In Part 15, we laid out some design requirements. I’ve thought about them over the intervening weeks and I’ve made some decisions on how to proceed.
Arduino Clone Design Decisions
I’m going to preserve the shield header footprint, the auto reset capability, external power connection and ICSP headers. However some of those items can be changed, and some features can be added.
I think instead of regulating 7-12V down to 5V, I might use a boost converter instead and allow the use of 3.7V LiPO batteries. This is a major departure from most implementations, and will cause a certain incompatibility with the standard Uno. An alkaline 9V under 100mA load will only last around 3-5 hours, and a lithium 9V around 7 hours. However, LiPO Cells come in so many sizes and capacities, that it would be easy to purchase one that would easily exceed 10 hours under continuous 100mA load. I believe I’ll also be able to find a boost converter with more efficiency that the 5V regulator that was on board originally.
I used a boost converter to take 3.7V to 9V for the Snowbot Project, so hopefully, I’ll be able to use a similar power arrangement for the Arduino.
This will require necessitate some reconfiguring of the Op-amp comparator circuit.
Using the Roadrunner-Coyote ACME style reset pulse generator, when there are dirt cheap ICs out there that perform exactly that specific function, seems goofy. I’ll try to see if I can get one that will hold the circuit voltage correctly to allow programming to take place.
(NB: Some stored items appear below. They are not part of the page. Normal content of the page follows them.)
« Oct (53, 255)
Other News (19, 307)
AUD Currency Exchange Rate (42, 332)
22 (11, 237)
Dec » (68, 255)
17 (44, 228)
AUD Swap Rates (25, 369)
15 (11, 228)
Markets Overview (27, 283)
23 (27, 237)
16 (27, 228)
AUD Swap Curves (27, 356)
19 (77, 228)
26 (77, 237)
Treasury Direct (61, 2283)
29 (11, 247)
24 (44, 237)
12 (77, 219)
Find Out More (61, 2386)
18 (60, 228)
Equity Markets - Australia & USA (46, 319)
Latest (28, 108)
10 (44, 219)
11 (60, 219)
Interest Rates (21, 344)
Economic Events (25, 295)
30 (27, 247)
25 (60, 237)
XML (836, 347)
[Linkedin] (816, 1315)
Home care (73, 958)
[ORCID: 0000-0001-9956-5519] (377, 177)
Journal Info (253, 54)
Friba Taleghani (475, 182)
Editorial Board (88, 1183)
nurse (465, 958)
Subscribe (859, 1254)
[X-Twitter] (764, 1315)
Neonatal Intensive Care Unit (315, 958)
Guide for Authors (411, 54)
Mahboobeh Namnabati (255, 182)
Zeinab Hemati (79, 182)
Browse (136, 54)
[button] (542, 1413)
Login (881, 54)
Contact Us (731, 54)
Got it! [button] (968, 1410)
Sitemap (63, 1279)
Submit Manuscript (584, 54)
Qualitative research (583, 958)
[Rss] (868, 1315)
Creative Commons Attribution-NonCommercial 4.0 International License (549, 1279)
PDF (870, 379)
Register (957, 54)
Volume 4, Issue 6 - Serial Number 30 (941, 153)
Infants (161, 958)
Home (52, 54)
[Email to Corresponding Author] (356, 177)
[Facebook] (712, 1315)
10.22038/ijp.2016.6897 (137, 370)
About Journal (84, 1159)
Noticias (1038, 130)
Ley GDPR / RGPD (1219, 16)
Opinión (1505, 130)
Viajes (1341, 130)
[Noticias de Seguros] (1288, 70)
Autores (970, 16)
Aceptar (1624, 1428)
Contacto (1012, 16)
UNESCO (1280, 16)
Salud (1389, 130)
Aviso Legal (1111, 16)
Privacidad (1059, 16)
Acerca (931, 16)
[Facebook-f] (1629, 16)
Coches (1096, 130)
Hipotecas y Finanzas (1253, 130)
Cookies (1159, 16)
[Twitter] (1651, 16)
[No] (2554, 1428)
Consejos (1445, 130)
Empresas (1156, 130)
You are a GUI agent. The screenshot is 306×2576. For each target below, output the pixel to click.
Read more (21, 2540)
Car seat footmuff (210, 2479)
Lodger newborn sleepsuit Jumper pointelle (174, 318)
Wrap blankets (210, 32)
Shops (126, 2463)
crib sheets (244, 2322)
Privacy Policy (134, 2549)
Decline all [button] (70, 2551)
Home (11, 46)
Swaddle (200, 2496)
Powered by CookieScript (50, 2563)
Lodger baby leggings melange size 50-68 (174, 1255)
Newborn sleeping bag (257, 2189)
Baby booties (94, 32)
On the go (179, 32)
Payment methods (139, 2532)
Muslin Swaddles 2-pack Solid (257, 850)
It seems wasteful to me, for a full 16U2 microcontroller to sit on the board wasting power without doing anything. The normal load caused by the micro is so bad, that I want to get rid of it and replace it entirely. Ideally, what I’d like to do, is place a header on the board to which a Serial-to-UART breakout can be connected / disconnected so that in a remote installation, it doesn’t need to be there at all.
Because of the current re-eruption of the problems with FTDI, I’m debating what the best replacement chip will be. I’ll start with an FTDI FT23x of some sort, though, and go from there.
The shield headers will be converted from through hole to surface mount to reduce the cost of assembly. The USB Connector will be changed to a mini (possibly micro) USB. I’ll start with mini and see how that works.
I’ll go with the SMD version of the ATMEGA328P. This will reduce the assembly cost even further. I debated how much someone might want to remove the PTH version for use in another project, and realized most users won’t ever do that. I’ll side with power efficiency over flexibility on this one. I can always add a row of through holes a user can solder a socket or set of machine pinheaders to.
I want to add a pair of jumpers on the board in series with the board VCC, that can be removed to allow measurement of current draw under load. I’d also like to provide easily accessible test points for voltage measurement on the VIN, 5V and 3V3 rail.
So, with all those additions and changes, what’s the next step? Well, the best thing to do is to build it out subsystem by subsystem, just like we tore the schematic apart in the first place. Each of those subsystems should be tested individually to make sure they work as concepts and then the subsystems combined.
Things like test points and a current measuring header don’t really need to be isolated for testing, they’re just footprints (correctly placing the current measuring header will require some thought). The new power system running off of a LiPo will need to be tested, as will the redesigned comparator. The replacement of the 16U2 with the FT230X will need to be tested, and so will the new reset circuit.
All of those changes will need to be engineered, tested, fixed (because they’re all going to contain mistakes), repaired, and tested again. And based on my previous experience, I can forthrightly say I’ll need to go through all those steps, several times per circuit.